Denkt man sich nach diesem Zitat einen Doppelpunkt und betrachet die schwarze Geiss nochmals, dann ist sie quasi wie der Schlüssel zur Buchhandlung: Die Buchhandlung wurde im Frühjahr 1977 von Studenten gegründet. Ihren Namen erhielt sie vom Haus an einer anderen Stelle in Konstanz, in dem die Gründungsmitglieder zusammensassen. Sie gründeten ein Kollektiv – jeder hatte gleiche Aufgaben und Rechte an der neuen Buchhandlung. Die Ausrichtung der Buchhandlung war und ist klar politisch links. Zur Gründungszeit hatte sie bestimmt auch etwas Aufrührerisches, Diabolisches, das sich gegen die herrschende Ordnung wandte. Sehr erhellend ist dazu die Rubrik „Die Geiss“ auf der Website der Buchhandlung (www.geiss.de). Hier positioniert sich die Buchhandlung pointiert. Nur ein Punkt sei hier zitiert: „Wir haben diebische Freude daran, die Gegengifte zu den diversen neoliberalen Lügengeschichten, die in Tageszeitungen, Nachrichtenmagazinen, Funk und Fernsehen verbreitet werden, verfügbar zu halten …“ Und es heisst heute kämpferisch und selbstbewusst im E-Mail-Abspann „Seit 40 Jahren ohne Chef“, obwohl heutige Vorschriften die Bezeichnung von Verantwortlichen erforderte. So gibt es nun zwei Geschäftsführer.

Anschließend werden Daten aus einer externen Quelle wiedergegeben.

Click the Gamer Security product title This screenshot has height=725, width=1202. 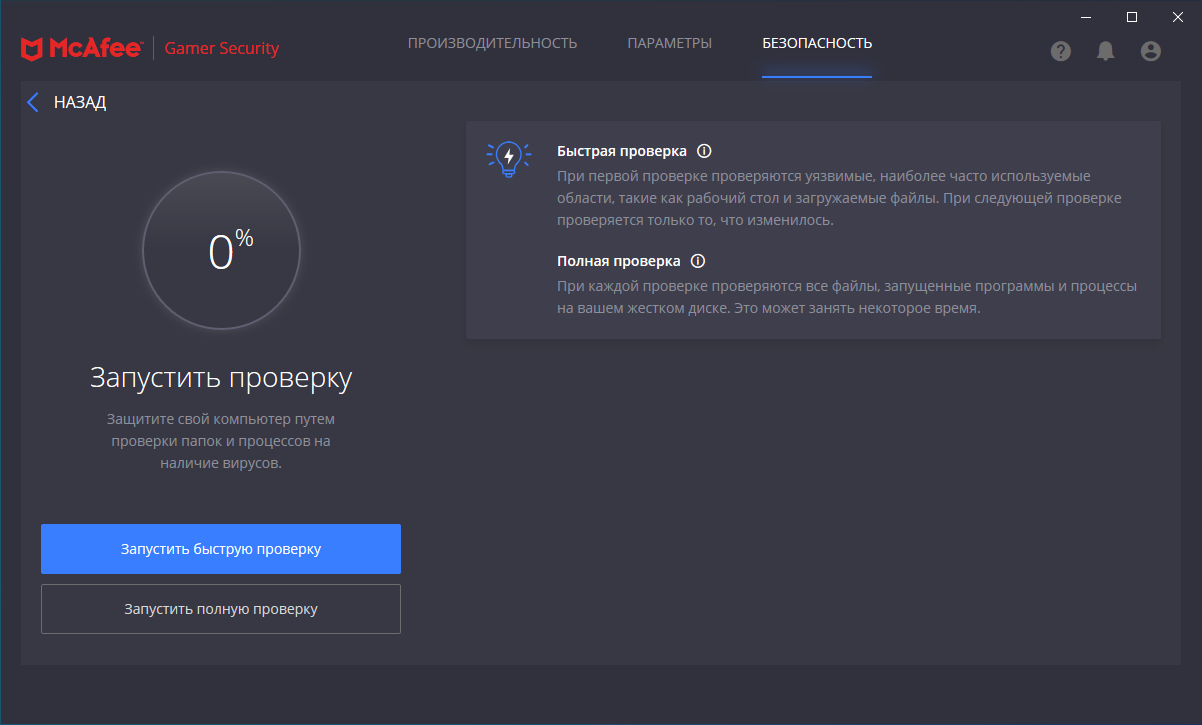[x=222, y=48]
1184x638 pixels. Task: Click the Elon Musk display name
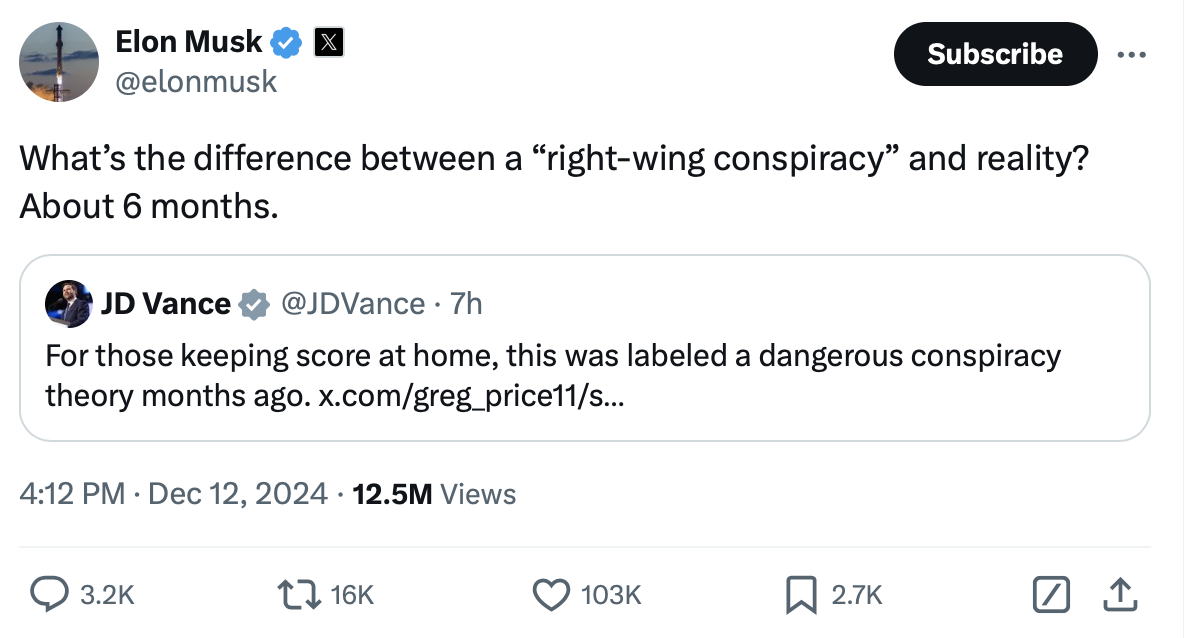coord(189,43)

Thematisch hat sich die Buchhandlung etwas geöffnet. Linke und gesellschaftskritische Themen liessen sich auch in der Belletristik portieren, die zunehmend an Bedeutung gewonnen habe, sagt Geschäftsführer Andreas Haane.

Die Bücher zu politischen Themen sind zahlreich. Und sie bilden aktuelle Reibungsstellen ab, beispielsweise Byung-Chul Hans „Topologie der Gewalt“. Zu diesem Buch schreibt der Verlag auf www.matthes-seitz-berlin.de: „Hans ‚Topologie der Gewalt‘ zeichnet vor allem jene Transformation des Gewaltgeschehens, die sich als der Wandel von der Dekapitation (vormoderne Gesellschaft der Souveränität und des Blutes) über die Deformation (moderne Disziplinargesellschaft) bis hin zur Depression (heutige Leistungs- und Müdigkeitsgesellschaft) vollzieht. Han setzt damit seine bereits in ‚Müdigkeitsgesellschaft‘ begonnene beunruhigende Analyse unserer Zeit fort.“ Natürlich sind aus aktuellem Anlass auch Bücher über die Entwicklung in der Türkei vorrätig.

Bewusstsein für Geschichte ist ein wichtiges Anliegen. Es gibt eine eigene kleine Abteilung „Faschismus“. Und über die Juden in Deutschland und auch in Konstanz liegen Titel auf. Die Vergangenheit liegt nie weit weg und es ist wichtig, sie nicht zu vergessen.

Die westliche Welt pocht immer auf ihre Werte, die sie von der christlichen Religion ableitet. Es gibt aber andere Sichten auf die Welt, andere spirituelle Erfahrungen, die vielleicht einen Ausweg aus dem Dilemma der fortdauernd beschworenen, aber ebenso fleissig mit Füssen getretenen Nächstenliebe und dem dauernden Kämpfen und Kriegen hinausführt. Der Buddhismus könnte da bestimmt Wege aufzeigen. Ist das der Grund für die grössere Anzahl Bücher zu dieser Weltanschauung?

Die Buchhandlung ist klein, ja. Nur ein Raum ist es, der aber von unten bis oben mit spannenden Büchern voll ist. Die Mitte des Raums belegt ein Korpus. Er ist über und über mit Büchern bedeckt. Die Covers laden zum Zugreifen und Lesen der Klappentexte ein. Ganz hinten sitzt Andreas Haane. Er stiess früh, noch als Student, zur Buchhandlung; und er ist eine Kapazität. Ich rate nur, lassen Sie sich beraten, Sie werden staunen. Und kommen Sie wieder in die Buchhandlung und er wird Sie wiedererkennen. Das habe ich erlebt: Mein Freund besuchte vor mehr als einem Jahr die Buchhandlung mit seiner Frau und kaufte für sie ein dickes Buch. Der Name des Freundes war nicht mehr da, aber der Zusammenhang und der Buchtitel …

Kartenständer, Bücherwand links

Ohne Buch wird man die schwarze Geiss kaum verlassen. Beim Ausgang steht noch ein Ständer mit Postkarten. Es sind darin verschiedene Sujets ausgestellt, moderne, aber auch alte – ein solches muss doch mit! Und die Karte wird sorgfältig in ein Umweltschutzcouvert gesteckt, auf dem eine gestempelte schwarze Geiss mit kräftigen Hörnern prangt.